**** Given data ****
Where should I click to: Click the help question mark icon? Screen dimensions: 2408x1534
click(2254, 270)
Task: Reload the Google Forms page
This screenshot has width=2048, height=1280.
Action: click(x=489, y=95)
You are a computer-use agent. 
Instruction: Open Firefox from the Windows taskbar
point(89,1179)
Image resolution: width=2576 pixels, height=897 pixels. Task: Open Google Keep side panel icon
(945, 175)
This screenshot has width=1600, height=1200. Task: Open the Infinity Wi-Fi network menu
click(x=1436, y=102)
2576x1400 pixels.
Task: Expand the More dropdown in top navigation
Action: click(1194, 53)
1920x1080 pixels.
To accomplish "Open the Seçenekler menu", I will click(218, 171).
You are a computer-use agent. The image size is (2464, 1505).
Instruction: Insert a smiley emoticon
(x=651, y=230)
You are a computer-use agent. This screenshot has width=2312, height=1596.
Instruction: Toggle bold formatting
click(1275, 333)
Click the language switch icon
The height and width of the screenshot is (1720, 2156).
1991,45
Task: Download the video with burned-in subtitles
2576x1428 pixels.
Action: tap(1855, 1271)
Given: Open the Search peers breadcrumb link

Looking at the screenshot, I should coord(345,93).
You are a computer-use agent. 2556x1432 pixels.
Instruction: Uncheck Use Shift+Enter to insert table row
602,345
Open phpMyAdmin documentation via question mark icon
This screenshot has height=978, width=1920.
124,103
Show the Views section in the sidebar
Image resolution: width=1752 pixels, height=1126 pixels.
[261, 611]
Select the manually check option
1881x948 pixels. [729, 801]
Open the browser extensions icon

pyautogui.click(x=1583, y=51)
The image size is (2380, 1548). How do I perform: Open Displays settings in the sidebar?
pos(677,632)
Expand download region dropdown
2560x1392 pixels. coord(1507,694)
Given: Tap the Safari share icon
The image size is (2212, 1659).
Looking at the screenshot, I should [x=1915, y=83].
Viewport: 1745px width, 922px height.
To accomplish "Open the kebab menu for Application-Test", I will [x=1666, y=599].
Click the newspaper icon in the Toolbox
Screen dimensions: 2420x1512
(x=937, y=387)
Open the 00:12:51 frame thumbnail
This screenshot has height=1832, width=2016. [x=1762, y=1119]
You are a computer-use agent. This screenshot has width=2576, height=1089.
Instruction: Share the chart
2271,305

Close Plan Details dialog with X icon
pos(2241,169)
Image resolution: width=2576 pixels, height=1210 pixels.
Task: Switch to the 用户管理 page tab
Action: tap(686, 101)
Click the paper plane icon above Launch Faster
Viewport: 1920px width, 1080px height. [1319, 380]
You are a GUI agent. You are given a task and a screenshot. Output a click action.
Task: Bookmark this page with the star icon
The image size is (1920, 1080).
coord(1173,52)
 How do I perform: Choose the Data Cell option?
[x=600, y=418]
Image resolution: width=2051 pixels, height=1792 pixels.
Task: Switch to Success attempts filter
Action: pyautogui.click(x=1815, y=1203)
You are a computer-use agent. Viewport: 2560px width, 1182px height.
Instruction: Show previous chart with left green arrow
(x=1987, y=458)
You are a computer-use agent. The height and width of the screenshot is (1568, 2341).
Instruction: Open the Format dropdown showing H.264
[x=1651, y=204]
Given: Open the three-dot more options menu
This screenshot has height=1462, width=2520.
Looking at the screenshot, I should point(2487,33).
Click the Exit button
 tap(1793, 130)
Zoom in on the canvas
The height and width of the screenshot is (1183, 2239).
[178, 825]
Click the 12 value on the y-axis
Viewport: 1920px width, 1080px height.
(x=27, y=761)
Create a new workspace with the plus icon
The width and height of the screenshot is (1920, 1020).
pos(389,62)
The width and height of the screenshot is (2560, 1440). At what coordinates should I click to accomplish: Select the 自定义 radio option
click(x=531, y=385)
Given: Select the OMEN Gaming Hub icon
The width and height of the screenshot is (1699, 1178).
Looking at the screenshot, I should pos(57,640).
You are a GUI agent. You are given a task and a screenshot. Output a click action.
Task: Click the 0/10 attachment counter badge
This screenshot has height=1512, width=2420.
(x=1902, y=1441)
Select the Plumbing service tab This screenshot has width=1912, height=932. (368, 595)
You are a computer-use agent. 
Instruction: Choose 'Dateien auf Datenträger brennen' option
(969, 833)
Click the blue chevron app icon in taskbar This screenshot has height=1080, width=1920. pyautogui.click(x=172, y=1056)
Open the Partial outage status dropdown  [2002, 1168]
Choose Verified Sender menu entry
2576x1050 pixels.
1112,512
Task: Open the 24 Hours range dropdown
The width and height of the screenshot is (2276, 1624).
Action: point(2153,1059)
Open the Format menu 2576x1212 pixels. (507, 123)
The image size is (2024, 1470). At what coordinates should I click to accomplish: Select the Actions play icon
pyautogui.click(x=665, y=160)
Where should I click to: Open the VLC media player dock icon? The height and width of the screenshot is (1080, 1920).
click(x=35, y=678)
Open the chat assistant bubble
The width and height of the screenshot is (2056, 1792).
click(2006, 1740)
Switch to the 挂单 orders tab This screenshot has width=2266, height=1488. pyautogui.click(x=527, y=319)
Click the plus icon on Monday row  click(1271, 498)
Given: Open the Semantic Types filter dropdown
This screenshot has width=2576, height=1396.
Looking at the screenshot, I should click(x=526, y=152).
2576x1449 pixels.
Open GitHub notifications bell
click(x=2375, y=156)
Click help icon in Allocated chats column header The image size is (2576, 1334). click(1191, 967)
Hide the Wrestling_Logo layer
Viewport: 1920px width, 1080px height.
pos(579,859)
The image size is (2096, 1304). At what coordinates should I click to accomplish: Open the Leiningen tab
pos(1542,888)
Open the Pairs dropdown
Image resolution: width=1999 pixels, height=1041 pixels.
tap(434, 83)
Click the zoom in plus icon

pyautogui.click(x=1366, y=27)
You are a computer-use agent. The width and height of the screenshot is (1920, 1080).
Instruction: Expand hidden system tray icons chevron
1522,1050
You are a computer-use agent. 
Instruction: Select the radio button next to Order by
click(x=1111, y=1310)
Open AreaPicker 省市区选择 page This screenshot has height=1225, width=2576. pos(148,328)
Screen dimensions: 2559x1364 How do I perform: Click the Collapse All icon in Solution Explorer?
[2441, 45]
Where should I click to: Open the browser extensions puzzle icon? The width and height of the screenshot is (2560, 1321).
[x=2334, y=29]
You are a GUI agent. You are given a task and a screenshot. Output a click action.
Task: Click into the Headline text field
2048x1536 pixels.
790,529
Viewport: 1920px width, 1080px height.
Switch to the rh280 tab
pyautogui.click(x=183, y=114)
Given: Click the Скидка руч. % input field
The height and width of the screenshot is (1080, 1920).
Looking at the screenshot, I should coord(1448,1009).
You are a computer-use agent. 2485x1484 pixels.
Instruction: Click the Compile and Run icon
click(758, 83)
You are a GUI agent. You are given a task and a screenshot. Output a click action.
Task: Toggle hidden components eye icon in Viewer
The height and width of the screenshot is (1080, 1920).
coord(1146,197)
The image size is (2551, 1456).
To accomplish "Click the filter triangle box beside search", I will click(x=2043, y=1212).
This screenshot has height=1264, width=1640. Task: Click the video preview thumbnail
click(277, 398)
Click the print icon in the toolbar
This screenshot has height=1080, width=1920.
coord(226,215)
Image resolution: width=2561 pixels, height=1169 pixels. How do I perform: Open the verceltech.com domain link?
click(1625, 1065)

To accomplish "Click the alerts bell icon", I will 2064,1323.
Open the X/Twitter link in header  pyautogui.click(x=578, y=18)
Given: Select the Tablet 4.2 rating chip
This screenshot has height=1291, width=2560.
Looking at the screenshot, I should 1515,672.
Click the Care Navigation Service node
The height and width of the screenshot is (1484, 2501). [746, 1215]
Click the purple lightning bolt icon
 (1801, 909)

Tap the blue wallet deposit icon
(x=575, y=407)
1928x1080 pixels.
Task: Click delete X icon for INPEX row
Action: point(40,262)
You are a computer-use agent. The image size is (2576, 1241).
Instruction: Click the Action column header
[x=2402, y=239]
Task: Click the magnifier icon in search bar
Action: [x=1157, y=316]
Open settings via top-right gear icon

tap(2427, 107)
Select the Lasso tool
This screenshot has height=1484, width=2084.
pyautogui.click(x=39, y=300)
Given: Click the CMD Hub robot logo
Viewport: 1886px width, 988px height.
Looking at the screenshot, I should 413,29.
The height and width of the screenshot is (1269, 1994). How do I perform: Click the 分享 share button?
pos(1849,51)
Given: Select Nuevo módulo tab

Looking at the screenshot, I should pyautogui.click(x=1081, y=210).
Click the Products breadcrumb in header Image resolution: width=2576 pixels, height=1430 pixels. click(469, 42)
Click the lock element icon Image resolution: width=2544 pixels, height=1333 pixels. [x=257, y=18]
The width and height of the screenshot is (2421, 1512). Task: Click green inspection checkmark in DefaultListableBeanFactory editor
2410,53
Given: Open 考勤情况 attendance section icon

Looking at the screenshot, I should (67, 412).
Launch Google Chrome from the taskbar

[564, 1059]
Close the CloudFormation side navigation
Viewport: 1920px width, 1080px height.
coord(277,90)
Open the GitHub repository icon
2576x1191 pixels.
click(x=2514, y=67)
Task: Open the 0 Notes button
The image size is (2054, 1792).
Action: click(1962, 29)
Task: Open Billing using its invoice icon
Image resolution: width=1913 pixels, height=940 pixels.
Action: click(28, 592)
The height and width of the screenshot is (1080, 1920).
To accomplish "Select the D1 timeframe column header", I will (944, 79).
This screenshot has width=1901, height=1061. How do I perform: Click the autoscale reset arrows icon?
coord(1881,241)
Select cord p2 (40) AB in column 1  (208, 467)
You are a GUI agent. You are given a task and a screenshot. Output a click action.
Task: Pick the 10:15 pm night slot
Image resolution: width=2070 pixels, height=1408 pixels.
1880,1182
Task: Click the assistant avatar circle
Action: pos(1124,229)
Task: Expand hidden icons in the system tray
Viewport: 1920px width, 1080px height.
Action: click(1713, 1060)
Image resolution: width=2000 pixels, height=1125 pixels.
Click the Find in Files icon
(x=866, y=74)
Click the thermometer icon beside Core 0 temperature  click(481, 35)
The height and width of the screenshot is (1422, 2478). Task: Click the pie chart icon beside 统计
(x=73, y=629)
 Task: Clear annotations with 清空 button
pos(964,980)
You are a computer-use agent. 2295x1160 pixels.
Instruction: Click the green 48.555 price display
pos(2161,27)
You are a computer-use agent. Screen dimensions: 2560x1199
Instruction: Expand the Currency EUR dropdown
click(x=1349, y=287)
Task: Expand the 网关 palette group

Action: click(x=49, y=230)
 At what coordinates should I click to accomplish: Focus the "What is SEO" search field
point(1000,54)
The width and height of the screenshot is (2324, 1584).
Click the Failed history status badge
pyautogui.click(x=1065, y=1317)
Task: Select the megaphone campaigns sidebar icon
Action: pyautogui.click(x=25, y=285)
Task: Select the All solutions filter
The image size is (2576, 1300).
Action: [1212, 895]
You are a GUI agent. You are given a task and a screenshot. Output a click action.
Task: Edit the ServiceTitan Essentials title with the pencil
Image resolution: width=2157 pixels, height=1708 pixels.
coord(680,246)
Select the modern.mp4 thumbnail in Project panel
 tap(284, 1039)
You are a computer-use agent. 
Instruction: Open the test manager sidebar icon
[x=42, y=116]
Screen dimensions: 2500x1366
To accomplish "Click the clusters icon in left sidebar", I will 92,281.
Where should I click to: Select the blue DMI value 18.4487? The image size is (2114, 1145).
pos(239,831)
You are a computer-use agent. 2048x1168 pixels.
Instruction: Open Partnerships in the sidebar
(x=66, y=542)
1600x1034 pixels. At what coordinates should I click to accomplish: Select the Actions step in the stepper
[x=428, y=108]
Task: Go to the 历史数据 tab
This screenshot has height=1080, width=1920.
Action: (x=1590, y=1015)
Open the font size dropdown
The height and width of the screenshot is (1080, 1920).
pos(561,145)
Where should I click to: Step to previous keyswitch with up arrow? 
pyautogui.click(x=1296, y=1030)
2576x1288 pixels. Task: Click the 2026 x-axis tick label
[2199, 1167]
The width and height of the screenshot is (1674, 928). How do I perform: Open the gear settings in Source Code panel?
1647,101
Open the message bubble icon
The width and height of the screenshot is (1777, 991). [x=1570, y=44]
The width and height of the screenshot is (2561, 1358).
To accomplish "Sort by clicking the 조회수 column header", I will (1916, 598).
****
Look above for the line with "You are a computer-use agent. The image size is (2576, 1241)." and the line with "Select the Lasso tool". Write out those two lines and all the lines between them, exactly, and no others.

You are a computer-use agent. The image size is (2576, 1241).
Instruction: Click the Action column header
[x=2402, y=239]
Task: Click the magnifier icon in search bar
Action: [x=1157, y=316]
Open settings via top-right gear icon

tap(2427, 107)
Select the Lasso tool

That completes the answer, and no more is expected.